We continued over to the Killing Field when the rain slowed down and it was still drizzling when we reached the gate. The most significant improvement at least through the eyes (or rather ears) of a Malaysian like me is the availability of audio guide in Malay. My mom and siblings seemed so immersed in the audio as we traversed along the path of the tour across the killing site that in the past had witnessed some of the darkest history that the world has ever seen – or rather not seen since what happened in Cambodia during the genocide where 3 million Cambodians were killed within a very short span of 3 years was largely unknown to the outside world.
By the time we arrived at the last stop of the tour – which was the multi-level racks where dozens of dug-out skulls of those who were prosecuted at the killing field were placed in – my mom seemed quite so stressed out, and angry especially for the fact that Pol Pot – the man who was responsible for the genocide had never been prosecuted and actually died a happy man (and with a young wife) at 90.

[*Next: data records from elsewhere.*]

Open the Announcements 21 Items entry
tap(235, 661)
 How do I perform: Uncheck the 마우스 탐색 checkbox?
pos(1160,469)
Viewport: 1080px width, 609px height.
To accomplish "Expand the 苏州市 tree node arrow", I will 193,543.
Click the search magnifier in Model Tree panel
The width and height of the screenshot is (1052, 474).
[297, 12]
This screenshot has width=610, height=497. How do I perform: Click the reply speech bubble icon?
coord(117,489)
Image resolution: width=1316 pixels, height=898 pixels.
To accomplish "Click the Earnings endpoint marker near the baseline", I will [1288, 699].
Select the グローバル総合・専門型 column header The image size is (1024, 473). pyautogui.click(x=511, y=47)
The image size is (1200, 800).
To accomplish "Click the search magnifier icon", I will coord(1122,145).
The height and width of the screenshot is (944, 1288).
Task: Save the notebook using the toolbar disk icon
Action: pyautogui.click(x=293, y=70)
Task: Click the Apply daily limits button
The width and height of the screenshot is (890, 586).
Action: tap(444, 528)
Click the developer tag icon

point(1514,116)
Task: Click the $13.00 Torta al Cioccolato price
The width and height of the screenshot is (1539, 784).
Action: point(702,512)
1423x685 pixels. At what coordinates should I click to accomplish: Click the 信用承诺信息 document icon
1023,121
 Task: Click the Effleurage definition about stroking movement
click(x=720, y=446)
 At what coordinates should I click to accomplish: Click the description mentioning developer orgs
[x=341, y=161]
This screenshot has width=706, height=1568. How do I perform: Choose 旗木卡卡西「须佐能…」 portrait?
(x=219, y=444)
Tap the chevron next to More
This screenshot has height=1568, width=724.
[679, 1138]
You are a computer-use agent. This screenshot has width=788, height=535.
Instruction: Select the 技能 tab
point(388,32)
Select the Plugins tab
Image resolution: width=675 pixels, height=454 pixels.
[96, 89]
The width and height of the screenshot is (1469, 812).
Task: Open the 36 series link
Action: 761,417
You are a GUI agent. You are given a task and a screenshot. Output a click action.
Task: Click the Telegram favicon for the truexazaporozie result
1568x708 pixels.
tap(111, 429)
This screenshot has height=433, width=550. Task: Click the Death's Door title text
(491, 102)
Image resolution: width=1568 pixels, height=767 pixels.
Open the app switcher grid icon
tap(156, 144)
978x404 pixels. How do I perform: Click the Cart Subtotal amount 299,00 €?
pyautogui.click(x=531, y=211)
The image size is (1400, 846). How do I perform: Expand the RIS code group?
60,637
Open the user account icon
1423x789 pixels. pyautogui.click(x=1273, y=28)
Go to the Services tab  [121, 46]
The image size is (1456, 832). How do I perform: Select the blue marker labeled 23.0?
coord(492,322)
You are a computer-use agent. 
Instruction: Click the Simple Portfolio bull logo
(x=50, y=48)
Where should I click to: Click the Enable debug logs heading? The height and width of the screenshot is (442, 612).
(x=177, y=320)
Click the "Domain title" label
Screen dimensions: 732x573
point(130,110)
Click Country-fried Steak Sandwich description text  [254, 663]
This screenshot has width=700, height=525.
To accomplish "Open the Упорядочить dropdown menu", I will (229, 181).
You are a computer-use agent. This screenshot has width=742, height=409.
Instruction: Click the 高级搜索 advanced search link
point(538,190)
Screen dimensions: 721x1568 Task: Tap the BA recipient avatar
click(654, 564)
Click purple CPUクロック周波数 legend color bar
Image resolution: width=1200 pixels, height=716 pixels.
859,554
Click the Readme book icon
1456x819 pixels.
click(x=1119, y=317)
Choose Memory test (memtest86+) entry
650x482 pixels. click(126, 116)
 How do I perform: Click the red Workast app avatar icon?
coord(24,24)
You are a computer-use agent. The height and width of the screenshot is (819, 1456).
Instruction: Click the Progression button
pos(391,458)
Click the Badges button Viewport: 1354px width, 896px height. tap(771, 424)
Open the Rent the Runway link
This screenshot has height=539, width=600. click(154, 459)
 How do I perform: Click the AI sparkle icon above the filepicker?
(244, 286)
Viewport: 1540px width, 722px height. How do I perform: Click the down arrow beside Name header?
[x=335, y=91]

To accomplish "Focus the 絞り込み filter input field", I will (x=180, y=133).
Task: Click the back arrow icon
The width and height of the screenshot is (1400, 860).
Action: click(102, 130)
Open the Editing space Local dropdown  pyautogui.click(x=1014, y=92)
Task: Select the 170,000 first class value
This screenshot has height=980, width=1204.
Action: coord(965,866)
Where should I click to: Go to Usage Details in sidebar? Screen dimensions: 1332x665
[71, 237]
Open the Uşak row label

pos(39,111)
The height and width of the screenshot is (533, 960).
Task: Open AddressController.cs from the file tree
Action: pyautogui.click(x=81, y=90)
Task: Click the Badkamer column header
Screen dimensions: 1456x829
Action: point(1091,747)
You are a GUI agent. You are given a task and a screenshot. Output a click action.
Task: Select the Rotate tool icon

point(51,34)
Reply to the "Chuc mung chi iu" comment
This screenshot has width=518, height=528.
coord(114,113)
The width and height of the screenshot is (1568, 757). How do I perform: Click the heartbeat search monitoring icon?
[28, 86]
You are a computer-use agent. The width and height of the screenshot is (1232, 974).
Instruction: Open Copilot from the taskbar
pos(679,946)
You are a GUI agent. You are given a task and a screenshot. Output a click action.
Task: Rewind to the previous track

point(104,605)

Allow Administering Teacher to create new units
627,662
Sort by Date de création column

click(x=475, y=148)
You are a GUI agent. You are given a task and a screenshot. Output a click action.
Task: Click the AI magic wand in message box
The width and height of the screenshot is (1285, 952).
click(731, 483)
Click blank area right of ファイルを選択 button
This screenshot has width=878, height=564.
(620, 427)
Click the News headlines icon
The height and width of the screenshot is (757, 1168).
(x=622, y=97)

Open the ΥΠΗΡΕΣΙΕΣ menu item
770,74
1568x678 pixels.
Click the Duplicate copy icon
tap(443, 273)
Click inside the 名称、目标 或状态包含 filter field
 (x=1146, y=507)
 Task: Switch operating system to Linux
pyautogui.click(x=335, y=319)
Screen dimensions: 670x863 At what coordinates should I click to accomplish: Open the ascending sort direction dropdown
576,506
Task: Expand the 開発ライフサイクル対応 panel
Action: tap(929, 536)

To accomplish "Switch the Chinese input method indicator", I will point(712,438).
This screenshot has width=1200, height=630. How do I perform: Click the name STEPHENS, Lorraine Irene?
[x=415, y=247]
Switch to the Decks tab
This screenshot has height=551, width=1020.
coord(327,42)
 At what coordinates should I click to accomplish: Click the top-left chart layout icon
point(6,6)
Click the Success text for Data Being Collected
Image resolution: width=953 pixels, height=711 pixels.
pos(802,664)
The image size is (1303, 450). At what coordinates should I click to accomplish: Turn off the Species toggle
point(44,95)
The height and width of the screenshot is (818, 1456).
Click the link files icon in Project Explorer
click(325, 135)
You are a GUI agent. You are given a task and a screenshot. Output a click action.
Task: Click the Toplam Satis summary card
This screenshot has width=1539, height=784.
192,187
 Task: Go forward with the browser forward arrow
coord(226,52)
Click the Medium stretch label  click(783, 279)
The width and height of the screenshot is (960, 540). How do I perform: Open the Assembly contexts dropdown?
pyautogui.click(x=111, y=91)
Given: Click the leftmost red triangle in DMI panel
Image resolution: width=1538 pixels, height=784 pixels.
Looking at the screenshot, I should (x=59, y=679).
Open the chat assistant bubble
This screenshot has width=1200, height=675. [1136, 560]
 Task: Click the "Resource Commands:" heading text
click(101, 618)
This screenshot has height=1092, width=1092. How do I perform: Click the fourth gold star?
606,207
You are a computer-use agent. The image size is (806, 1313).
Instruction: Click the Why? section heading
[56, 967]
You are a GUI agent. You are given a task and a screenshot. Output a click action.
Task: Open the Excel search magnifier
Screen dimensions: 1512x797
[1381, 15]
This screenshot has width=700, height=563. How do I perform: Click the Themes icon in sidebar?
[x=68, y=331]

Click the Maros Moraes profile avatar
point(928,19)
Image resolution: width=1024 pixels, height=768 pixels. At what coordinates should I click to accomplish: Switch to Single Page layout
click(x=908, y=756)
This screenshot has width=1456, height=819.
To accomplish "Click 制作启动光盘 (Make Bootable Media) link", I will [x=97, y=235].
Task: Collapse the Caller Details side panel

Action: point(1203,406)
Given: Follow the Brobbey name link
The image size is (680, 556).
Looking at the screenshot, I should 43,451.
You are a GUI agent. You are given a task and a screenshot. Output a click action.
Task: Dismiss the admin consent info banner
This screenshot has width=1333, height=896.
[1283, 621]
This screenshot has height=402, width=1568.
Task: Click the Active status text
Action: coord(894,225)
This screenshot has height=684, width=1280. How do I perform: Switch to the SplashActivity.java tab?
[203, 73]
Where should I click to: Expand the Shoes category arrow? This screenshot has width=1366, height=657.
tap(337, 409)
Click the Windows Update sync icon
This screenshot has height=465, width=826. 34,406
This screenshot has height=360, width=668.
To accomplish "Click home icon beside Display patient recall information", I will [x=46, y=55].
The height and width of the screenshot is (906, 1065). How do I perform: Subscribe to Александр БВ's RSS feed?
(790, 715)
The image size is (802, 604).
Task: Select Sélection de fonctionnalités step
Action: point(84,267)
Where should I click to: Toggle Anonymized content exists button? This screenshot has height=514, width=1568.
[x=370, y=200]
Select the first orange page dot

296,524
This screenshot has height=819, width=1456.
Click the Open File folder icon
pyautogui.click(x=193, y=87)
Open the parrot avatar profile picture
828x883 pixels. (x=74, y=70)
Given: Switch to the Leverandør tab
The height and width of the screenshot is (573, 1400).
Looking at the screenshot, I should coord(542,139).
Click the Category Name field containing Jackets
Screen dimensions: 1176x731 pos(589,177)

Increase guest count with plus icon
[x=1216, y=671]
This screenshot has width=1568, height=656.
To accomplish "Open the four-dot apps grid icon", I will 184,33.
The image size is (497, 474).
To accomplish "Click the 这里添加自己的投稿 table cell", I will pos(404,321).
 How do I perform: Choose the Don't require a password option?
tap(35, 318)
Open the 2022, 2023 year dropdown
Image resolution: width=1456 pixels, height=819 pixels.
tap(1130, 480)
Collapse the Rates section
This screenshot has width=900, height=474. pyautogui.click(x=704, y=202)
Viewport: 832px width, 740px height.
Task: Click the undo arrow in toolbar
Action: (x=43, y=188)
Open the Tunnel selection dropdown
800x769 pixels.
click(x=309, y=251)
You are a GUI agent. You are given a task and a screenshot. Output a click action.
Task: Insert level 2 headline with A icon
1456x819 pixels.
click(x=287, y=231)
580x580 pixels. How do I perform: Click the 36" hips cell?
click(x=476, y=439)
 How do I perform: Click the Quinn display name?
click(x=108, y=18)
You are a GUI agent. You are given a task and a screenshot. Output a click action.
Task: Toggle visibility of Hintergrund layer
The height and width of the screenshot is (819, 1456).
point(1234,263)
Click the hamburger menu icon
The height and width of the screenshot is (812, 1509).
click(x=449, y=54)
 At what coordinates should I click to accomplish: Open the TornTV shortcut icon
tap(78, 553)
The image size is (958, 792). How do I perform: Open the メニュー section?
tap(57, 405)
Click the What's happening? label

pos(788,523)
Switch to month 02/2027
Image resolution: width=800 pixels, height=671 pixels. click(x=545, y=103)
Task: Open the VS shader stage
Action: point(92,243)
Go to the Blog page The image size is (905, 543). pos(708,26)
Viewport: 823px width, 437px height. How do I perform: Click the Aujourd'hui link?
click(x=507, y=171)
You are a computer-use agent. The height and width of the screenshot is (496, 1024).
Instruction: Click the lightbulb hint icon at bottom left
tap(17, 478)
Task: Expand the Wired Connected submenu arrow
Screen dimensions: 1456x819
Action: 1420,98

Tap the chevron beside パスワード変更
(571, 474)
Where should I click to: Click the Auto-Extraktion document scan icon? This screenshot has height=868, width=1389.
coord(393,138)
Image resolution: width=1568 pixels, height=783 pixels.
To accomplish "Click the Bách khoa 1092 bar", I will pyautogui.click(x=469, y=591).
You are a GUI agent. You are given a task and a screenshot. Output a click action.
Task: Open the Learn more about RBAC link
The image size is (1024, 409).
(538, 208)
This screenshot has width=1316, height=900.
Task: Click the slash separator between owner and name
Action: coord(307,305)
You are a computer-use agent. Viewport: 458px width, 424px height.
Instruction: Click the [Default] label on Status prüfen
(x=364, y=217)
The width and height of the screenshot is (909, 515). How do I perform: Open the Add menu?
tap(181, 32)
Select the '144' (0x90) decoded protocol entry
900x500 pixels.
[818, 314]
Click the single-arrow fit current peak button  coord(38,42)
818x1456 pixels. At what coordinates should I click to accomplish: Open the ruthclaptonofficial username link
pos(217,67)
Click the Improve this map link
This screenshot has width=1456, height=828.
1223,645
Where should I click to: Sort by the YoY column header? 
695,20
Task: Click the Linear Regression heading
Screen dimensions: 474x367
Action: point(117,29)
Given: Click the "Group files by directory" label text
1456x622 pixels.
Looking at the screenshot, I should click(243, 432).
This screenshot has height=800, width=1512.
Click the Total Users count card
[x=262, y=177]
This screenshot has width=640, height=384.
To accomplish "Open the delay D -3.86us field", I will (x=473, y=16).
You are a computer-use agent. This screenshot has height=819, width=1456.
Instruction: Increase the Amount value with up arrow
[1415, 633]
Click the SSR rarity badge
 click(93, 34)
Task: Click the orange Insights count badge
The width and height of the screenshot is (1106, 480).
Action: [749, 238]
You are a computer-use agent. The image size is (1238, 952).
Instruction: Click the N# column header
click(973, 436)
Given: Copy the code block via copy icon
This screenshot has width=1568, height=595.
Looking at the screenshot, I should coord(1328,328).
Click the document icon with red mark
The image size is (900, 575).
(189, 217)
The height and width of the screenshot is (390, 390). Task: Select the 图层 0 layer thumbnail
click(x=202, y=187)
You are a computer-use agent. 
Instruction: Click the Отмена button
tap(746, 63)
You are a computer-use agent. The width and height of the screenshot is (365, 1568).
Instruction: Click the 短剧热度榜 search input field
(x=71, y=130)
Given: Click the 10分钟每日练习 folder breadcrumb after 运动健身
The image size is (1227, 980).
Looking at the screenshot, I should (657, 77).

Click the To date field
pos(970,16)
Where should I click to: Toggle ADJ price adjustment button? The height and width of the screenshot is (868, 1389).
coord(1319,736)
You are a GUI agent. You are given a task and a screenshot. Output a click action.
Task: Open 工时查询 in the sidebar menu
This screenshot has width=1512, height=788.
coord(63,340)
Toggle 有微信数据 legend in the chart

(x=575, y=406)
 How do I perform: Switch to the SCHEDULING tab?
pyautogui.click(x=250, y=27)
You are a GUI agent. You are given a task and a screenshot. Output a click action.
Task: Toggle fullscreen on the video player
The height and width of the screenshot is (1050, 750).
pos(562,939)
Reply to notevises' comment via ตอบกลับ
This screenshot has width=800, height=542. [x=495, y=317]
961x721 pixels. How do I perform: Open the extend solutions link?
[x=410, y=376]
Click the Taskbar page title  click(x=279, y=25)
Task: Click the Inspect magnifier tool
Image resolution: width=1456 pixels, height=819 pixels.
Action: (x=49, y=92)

“God will punish him anyway” she said, in a very church-ly way.
“I don’t think they were smart enough. 3 million people could fight back if they were smart (enough)” said my brother when I told him how Pol Pot targeted the intellectual Cambodians who he thought could pose a threat to his ambition.
Needless to say, the genocide became our topic of conversation for much of the rest of the day.
We ended our tour in Phnom Penh by going to the Central Market – something that I didn’t get to do when I came to Phnom Penh 3 years ago. They were jumping in excitement as they discovered more and more things at the market. Of course what made them really go wow was the sight of exotic food, especially the fried tarantula. I bought a stack, supposedly one tarantula for each of us but I ended up being the only one who didn’t eat. Huhu.
Shopping started quite early especially for my sister who was all over to buy whatever she thought was interesting enough to buy. She only stopped when I assured her that there’d be more to buy in Siem Reap. I mean, we had a bus to catch anyway.
It would be our last day in Phnom Penh and we returned to the hotel to prepare for our bus trip to Siem Reap. A van came to pick us up at the hotel about an hour before the departure time at 12.30pm. BY the time we pulled out of Phnom Penh, it was almost 1pm. My sister kept saying how her wish to see the Angkor Wat in real since she was 17-years-old would finally be fulfilled.
I mean, there’s always something so exciting about fulfilling a dream and wish even though it is not even ours.